We suggest the first system that runs real-time semantic segmentation via deep learning on a weak micro-computer such as the Raspberry Pi Zero v2 (whose price was $15) attached to a toy-drone. In particular, since the Raspberry Pi weighs less than 16 grams, and its size is half of a credit card, we could easily attach it to the common commercial DJI Tello toy-drone (<$100, <90 grams, 98 × 92.5 × 41 mm). The result is an autonomous drone (no laptop nor human in the loop) that can detect and classify objects in real-time from a video stream of an on-board monocular RGB camera (no GPS or LIDAR sensors). The companion videos demonstrate how this Tello drone scans the lab for people (e.g. for the use of firefighters or security forces) and for an empty parking slot outside the lab.
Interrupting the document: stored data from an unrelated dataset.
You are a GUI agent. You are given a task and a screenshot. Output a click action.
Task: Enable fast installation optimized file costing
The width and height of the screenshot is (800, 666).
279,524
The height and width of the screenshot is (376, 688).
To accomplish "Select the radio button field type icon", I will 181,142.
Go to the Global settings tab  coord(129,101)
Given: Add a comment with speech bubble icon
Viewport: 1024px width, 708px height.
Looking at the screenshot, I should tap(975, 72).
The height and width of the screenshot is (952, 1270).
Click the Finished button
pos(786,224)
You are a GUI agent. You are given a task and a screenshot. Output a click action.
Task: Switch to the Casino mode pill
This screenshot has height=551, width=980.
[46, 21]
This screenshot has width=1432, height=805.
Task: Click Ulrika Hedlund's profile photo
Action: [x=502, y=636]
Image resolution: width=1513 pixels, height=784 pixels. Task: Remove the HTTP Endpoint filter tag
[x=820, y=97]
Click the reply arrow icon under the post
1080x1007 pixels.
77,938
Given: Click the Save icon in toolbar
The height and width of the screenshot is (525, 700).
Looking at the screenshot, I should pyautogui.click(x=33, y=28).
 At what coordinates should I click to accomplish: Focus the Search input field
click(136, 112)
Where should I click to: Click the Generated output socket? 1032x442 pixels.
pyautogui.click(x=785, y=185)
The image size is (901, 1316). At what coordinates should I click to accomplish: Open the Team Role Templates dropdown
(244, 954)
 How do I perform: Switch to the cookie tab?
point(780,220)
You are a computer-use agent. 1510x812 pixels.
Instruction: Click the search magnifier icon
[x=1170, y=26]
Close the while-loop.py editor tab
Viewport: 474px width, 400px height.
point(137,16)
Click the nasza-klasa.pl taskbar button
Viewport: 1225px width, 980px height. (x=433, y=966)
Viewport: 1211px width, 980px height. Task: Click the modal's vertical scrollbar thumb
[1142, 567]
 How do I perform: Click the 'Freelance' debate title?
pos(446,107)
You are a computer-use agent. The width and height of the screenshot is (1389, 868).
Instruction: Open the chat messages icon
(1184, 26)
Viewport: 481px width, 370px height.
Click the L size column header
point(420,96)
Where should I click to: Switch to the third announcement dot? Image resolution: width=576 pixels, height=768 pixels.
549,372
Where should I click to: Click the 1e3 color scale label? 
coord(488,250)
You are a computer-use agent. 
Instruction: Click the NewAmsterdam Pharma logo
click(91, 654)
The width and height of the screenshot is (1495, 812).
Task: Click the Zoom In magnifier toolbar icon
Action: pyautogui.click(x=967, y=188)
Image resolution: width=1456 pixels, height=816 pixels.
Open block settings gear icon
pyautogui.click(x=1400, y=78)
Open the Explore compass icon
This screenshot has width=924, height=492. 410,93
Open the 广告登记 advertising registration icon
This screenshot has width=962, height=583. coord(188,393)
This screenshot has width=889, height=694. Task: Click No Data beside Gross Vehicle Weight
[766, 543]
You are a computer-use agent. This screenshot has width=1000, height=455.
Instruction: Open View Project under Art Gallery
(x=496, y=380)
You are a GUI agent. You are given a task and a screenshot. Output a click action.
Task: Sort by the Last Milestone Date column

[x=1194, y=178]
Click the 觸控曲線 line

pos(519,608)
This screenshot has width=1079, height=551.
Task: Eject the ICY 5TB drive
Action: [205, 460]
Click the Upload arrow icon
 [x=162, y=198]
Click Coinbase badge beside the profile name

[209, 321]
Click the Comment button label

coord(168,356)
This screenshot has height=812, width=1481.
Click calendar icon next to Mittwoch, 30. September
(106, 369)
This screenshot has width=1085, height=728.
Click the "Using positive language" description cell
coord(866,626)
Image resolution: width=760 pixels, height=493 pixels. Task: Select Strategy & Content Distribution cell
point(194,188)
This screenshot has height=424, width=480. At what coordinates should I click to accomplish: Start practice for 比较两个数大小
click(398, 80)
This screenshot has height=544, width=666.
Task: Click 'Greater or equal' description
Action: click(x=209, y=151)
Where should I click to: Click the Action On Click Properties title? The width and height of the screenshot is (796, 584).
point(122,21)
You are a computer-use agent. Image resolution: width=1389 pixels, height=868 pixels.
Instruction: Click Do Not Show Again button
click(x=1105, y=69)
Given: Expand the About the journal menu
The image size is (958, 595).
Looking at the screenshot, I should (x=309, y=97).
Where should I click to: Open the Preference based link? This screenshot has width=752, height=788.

Existing deep learning solutions are either much too slow for real-time computation on such IoT devices, or provide results of impractical quality. Our main challenge was to design a system that takes the best of all worlds among numerous combinations of networks, deep learning platforms/frameworks, compression techniques, and compression ratios. To this end, we provide an efficient searching algorithm that aims to find the optimal combination which results in the best tradeoff between the network running time and its accuracy/performance.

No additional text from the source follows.